Di Bantaeng, kata Maddatuang, berhasil melucuti senjata KNIL 30 pucuk, berkat hubungan komunikasi dengan tentara bernama Karaeng Bella.
Kemudian setelah berhasil melucuti senjata KNIL di Bantaeng, dilanjutkan ke Bulukumba. Dalam pertempuran itu, mendapat kendala karena tidak ada hubungan komunikasi sehingga pasukan gerilya naik gunung, sambil melakukan perlawanan.
Saat itu, berhasil melucuti senjata KNIL sebanyak 40 pucuk. Sementara di Sinjai, lanjut dia, melakukan perlawanan selama tujuh hari, baru berhasil melucuti senjata KNIL sebanyak 30 pucuk.

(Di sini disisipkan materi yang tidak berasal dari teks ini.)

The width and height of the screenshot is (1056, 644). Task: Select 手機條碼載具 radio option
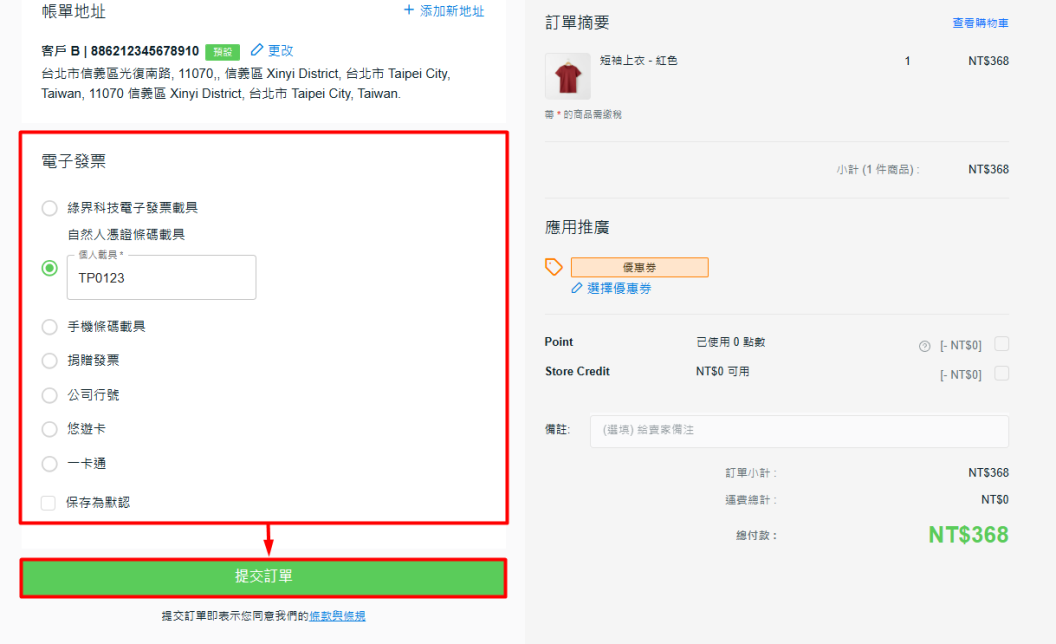pyautogui.click(x=49, y=327)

"Usai melucuti senjata, kita kembali melakukan gerilya ke Bone membantu teman-teman di sana, dan berhasil menguasai Bone," tambah Maddatuang DT.
Pelaku tokoh sejarah di Jeneponto yang masih hidup sisa tiga orang di antaranya, Iskandar Sila, Makkalau Rewa, dan Maddatuang. Saat itu, Maddatuang sendiri menjabat Komandan Kesehatan Pejuang Rakyat Turatea. (*)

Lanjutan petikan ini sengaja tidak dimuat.